== Exercise description ==
Your answer must be the full listing, reproduced exactly.

== Working data ==
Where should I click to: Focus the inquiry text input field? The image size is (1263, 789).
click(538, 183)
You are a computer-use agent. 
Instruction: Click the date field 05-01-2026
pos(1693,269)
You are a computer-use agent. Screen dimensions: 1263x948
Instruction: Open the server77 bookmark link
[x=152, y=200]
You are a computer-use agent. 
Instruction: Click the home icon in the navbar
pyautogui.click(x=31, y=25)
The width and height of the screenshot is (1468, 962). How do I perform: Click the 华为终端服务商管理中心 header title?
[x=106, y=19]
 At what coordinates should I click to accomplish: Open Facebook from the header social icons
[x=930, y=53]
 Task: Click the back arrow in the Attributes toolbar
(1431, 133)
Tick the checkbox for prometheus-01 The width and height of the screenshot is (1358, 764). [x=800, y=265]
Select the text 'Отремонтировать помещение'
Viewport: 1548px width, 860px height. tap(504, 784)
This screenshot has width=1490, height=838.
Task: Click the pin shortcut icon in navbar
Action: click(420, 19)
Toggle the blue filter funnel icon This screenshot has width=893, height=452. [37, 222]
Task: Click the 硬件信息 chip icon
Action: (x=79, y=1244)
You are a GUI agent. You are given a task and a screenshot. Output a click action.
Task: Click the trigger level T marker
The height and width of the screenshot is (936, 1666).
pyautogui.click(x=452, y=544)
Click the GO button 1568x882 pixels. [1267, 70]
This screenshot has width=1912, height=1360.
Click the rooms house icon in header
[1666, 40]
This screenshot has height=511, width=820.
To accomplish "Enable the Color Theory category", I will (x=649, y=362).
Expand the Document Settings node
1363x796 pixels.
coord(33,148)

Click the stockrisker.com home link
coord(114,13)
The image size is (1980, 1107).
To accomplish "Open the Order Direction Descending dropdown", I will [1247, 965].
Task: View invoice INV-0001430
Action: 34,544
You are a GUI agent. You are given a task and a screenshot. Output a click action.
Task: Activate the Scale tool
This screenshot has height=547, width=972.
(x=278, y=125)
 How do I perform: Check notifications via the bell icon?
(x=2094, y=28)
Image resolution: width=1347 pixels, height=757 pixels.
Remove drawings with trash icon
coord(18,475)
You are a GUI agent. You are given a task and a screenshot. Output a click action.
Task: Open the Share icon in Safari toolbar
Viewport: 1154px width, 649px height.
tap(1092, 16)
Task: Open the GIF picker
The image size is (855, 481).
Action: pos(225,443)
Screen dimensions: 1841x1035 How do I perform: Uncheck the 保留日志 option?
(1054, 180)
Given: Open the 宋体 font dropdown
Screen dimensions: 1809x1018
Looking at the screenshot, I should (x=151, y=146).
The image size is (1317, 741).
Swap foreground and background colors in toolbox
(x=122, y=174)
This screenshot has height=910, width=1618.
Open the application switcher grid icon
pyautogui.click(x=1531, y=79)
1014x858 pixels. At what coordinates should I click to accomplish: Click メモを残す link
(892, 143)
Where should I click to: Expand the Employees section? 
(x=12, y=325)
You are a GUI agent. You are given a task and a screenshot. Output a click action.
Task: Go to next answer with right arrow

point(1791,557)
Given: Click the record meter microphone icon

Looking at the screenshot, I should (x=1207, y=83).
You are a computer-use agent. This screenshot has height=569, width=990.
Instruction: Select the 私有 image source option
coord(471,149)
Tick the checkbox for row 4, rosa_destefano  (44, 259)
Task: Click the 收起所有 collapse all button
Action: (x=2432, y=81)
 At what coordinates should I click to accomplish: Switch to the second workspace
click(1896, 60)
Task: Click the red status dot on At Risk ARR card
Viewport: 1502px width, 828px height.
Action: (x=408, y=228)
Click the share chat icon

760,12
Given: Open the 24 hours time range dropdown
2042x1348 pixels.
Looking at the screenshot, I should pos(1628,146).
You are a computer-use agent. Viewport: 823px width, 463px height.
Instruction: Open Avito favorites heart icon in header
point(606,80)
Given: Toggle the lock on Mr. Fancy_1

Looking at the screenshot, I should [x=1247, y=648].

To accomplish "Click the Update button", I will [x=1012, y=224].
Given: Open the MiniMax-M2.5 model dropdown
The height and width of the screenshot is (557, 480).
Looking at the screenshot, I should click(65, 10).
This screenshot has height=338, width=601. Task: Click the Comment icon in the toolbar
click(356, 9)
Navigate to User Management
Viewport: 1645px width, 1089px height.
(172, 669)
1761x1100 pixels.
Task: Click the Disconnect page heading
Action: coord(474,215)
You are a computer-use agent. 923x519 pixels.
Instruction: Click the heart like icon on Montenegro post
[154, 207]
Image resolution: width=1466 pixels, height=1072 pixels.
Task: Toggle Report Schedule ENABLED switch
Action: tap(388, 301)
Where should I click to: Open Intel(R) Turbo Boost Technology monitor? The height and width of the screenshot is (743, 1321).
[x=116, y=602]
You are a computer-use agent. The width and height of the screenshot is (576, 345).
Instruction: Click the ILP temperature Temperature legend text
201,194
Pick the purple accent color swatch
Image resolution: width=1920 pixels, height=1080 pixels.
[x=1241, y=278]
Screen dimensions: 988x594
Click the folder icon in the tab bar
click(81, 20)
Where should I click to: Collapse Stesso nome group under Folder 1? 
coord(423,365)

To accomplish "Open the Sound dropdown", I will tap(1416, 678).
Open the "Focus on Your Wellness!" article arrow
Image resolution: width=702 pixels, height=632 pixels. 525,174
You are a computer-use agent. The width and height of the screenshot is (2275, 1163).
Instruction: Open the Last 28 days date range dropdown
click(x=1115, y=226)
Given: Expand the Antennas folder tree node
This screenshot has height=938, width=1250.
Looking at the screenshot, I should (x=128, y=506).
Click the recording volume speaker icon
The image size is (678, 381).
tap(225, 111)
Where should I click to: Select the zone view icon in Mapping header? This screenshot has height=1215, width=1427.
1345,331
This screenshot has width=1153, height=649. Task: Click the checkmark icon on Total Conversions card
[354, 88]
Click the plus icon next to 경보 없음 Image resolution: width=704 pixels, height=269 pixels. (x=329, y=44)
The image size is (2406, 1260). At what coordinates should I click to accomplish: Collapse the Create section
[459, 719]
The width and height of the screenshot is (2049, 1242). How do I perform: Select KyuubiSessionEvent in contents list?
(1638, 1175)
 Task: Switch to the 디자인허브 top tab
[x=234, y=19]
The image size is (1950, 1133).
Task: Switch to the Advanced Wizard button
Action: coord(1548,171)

== Solution below ==
Where should I click to: Focus the inquiry text input field? The image size is (1263, 789).
click(538, 183)
You are a computer-use agent. 
Instruction: Click the date field 05-01-2026
pos(1693,269)
You are a computer-use agent. Screen dimensions: 1263x948
Instruction: Open the server77 bookmark link
[x=152, y=200]
You are a computer-use agent. 
Instruction: Click the home icon in the navbar
pyautogui.click(x=31, y=25)
The width and height of the screenshot is (1468, 962). How do I perform: Click the 华为终端服务商管理中心 header title?
[x=106, y=19]
 At what coordinates should I click to accomplish: Open Facebook from the header social icons
[x=930, y=53]
 Task: Click the back arrow in the Attributes toolbar
(1431, 133)
Tick the checkbox for prometheus-01 The width and height of the screenshot is (1358, 764). [x=800, y=265]
Select the text 'Отремонтировать помещение'
Viewport: 1548px width, 860px height. tap(504, 784)
This screenshot has width=1490, height=838.
Task: Click the pin shortcut icon in navbar
Action: click(420, 19)
Toggle the blue filter funnel icon This screenshot has width=893, height=452. [37, 222]
Task: Click the 硬件信息 chip icon
Action: (x=79, y=1244)
You are a GUI agent. You are given a task and a screenshot. Output a click action.
Task: Click the trigger level T marker
The height and width of the screenshot is (936, 1666).
pyautogui.click(x=452, y=544)
Click the GO button 1568x882 pixels. [1267, 70]
This screenshot has width=1912, height=1360.
Click the rooms house icon in header
[1666, 40]
This screenshot has height=511, width=820.
To accomplish "Enable the Color Theory category", I will (x=649, y=362).
Expand the Document Settings node
1363x796 pixels.
coord(33,148)

Click the stockrisker.com home link
coord(114,13)
The image size is (1980, 1107).
To accomplish "Open the Order Direction Descending dropdown", I will [1247, 965].
Task: View invoice INV-0001430
Action: 34,544
You are a GUI agent. You are given a task and a screenshot. Output a click action.
Task: Activate the Scale tool
This screenshot has height=547, width=972.
(x=278, y=125)
 How do I perform: Check notifications via the bell icon?
(x=2094, y=28)
Image resolution: width=1347 pixels, height=757 pixels.
Remove drawings with trash icon
coord(18,475)
You are a GUI agent. You are given a task and a screenshot. Output a click action.
Task: Open the Share icon in Safari toolbar
Viewport: 1154px width, 649px height.
tap(1092, 16)
Task: Open the GIF picker
The image size is (855, 481).
Action: pos(225,443)
Screen dimensions: 1841x1035 How do I perform: Uncheck the 保留日志 option?
(1054, 180)
Given: Open the 宋体 font dropdown
Screen dimensions: 1809x1018
Looking at the screenshot, I should (x=151, y=146).
The image size is (1317, 741).
Swap foreground and background colors in toolbox
(x=122, y=174)
This screenshot has height=910, width=1618.
Open the application switcher grid icon
pyautogui.click(x=1531, y=79)
1014x858 pixels. At what coordinates should I click to accomplish: Click メモを残す link
(892, 143)
Where should I click to: Expand the Employees section? 
(x=12, y=325)
You are a GUI agent. You are given a task and a screenshot. Output a click action.
Task: Go to next answer with right arrow

point(1791,557)
Given: Click the record meter microphone icon

Looking at the screenshot, I should (x=1207, y=83).
You are a computer-use agent. This screenshot has height=569, width=990.
Instruction: Select the 私有 image source option
coord(471,149)
Tick the checkbox for row 4, rosa_destefano  (44, 259)
Task: Click the 收起所有 collapse all button
Action: (x=2432, y=81)
 At what coordinates should I click to accomplish: Switch to the second workspace
click(1896, 60)
Task: Click the red status dot on At Risk ARR card
Viewport: 1502px width, 828px height.
Action: (x=408, y=228)
Click the share chat icon

760,12
Given: Open the 24 hours time range dropdown
2042x1348 pixels.
Looking at the screenshot, I should pos(1628,146).
You are a computer-use agent. Viewport: 823px width, 463px height.
Instruction: Open Avito favorites heart icon in header
point(606,80)
Given: Toggle the lock on Mr. Fancy_1

Looking at the screenshot, I should [x=1247, y=648].

To accomplish "Click the Update button", I will [x=1012, y=224].
Given: Open the MiniMax-M2.5 model dropdown
The height and width of the screenshot is (557, 480).
Looking at the screenshot, I should click(65, 10).
This screenshot has height=338, width=601. Task: Click the Comment icon in the toolbar
click(356, 9)
Navigate to User Management
Viewport: 1645px width, 1089px height.
(172, 669)
1761x1100 pixels.
Task: Click the Disconnect page heading
Action: coord(474,215)
You are a computer-use agent. 923x519 pixels.
Instruction: Click the heart like icon on Montenegro post
[154, 207]
Image resolution: width=1466 pixels, height=1072 pixels.
Task: Toggle Report Schedule ENABLED switch
Action: tap(388, 301)
Where should I click to: Open Intel(R) Turbo Boost Technology monitor? The height and width of the screenshot is (743, 1321).
[x=116, y=602]
You are a computer-use agent. The width and height of the screenshot is (576, 345).
Instruction: Click the ILP temperature Temperature legend text
201,194
Pick the purple accent color swatch
Image resolution: width=1920 pixels, height=1080 pixels.
[x=1241, y=278]
Screen dimensions: 988x594
Click the folder icon in the tab bar
click(81, 20)
Where should I click to: Collapse Stesso nome group under Folder 1? 
coord(423,365)

To accomplish "Open the Sound dropdown", I will tap(1416, 678).
Open the "Focus on Your Wellness!" article arrow
Image resolution: width=702 pixels, height=632 pixels. 525,174
You are a computer-use agent. The width and height of the screenshot is (2275, 1163).
Instruction: Open the Last 28 days date range dropdown
click(x=1115, y=226)
Given: Expand the Antennas folder tree node
This screenshot has height=938, width=1250.
Looking at the screenshot, I should (x=128, y=506).
Click the recording volume speaker icon
The image size is (678, 381).
tap(225, 111)
Where should I click to: Select the zone view icon in Mapping header? This screenshot has height=1215, width=1427.
1345,331
This screenshot has width=1153, height=649. Task: Click the checkmark icon on Total Conversions card
[354, 88]
Click the plus icon next to 경보 없음 Image resolution: width=704 pixels, height=269 pixels. (x=329, y=44)
The image size is (2406, 1260). At what coordinates should I click to accomplish: Collapse the Create section
[459, 719]
The width and height of the screenshot is (2049, 1242). How do I perform: Select KyuubiSessionEvent in contents list?
(1638, 1175)
 Task: Switch to the 디자인허브 top tab
[x=234, y=19]
The image size is (1950, 1133).
Task: Switch to the Advanced Wizard button
Action: coord(1548,171)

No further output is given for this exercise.